■ **ACTION ITEM**:
What follows is a set of records. Retype them exactly, leaving out the pictures.
DATA SHOWN Block Start
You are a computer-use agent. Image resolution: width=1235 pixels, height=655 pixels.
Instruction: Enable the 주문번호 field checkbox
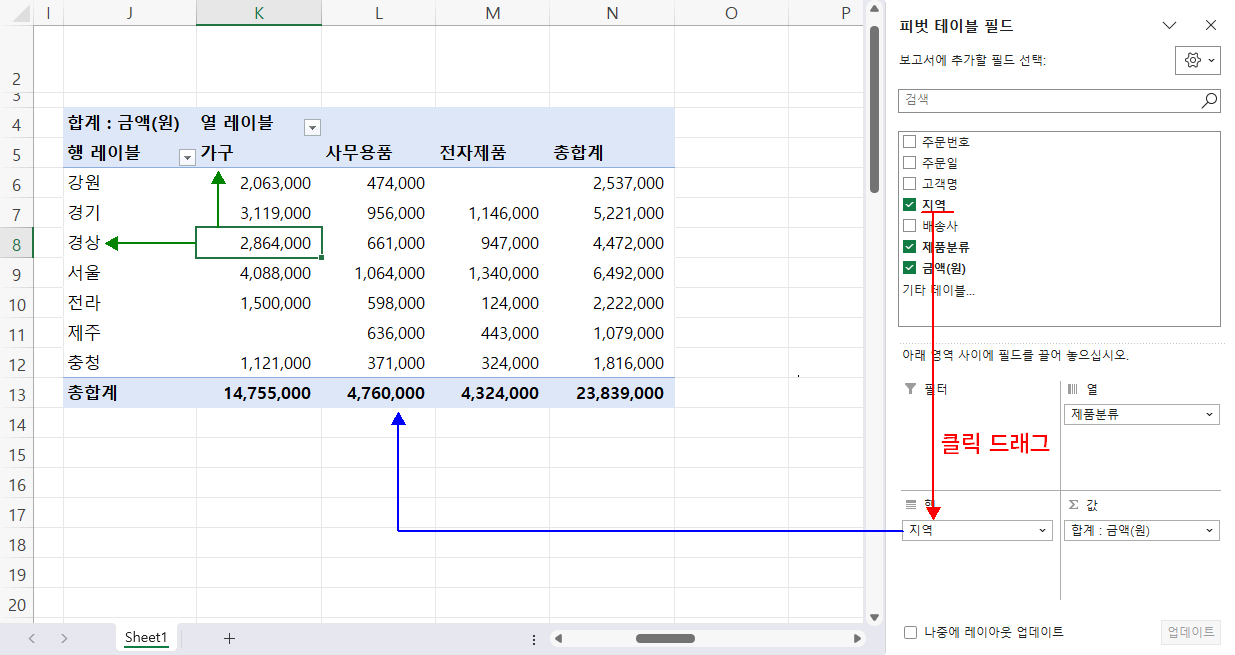click(x=910, y=141)
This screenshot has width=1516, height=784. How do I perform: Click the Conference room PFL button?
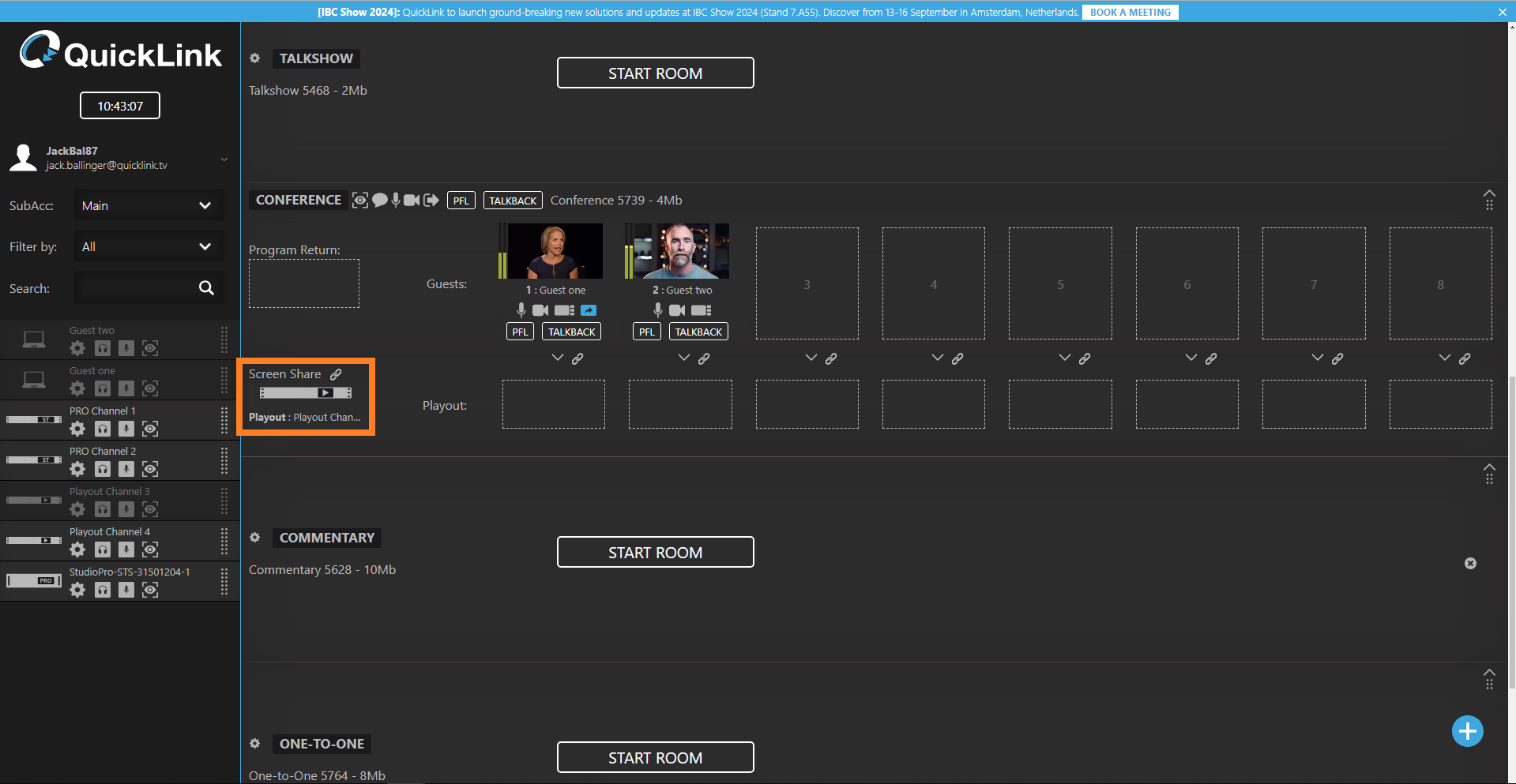461,201

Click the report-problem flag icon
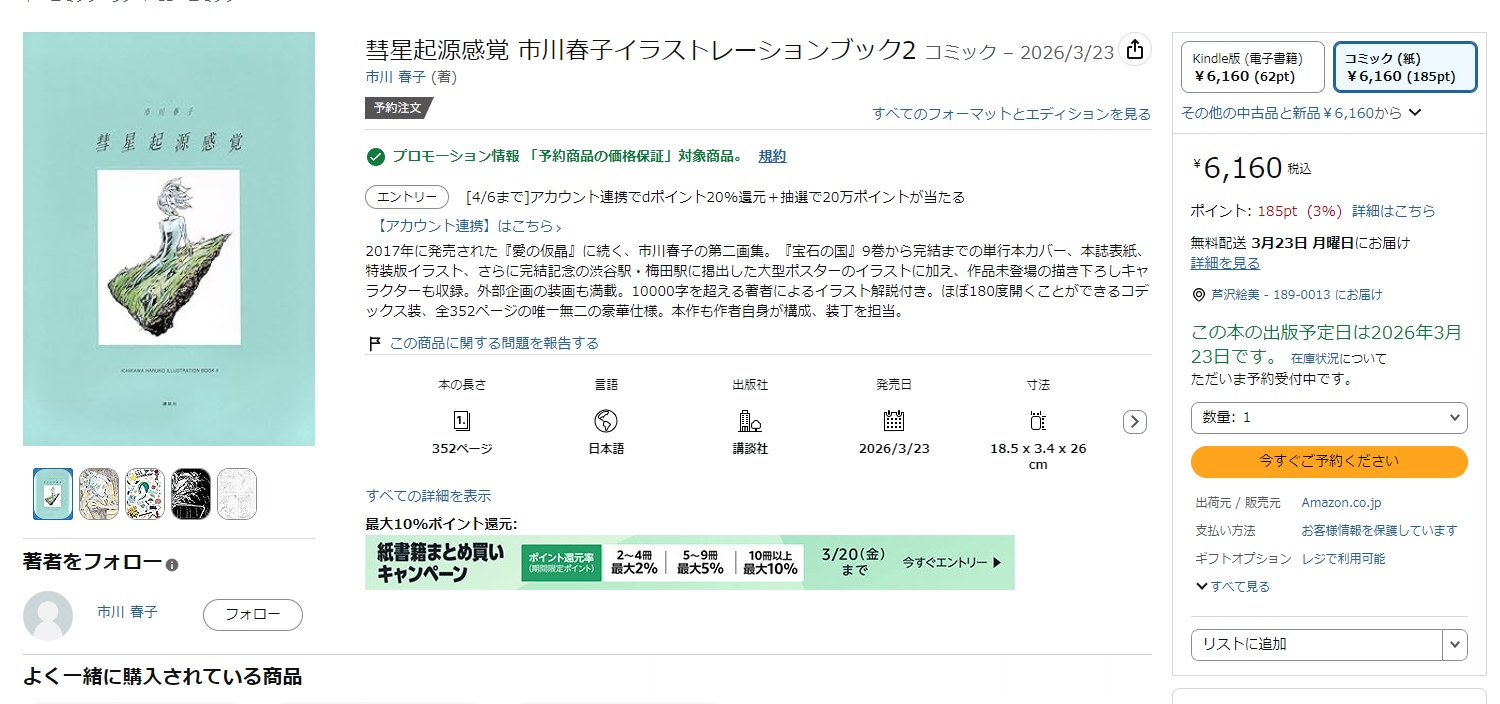click(x=375, y=344)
DATA SHOWN Block End
■ **EXPECTED ANSWER**:
You are a computer-use agent. Image resolution: width=1235 pixels, height=655 pixels.
Instruction: Enable the 주문번호 field checkbox
click(x=910, y=141)
This screenshot has width=1516, height=784. How do I perform: Click the Conference room PFL button?
461,201

Click the report-problem flag icon
click(x=375, y=344)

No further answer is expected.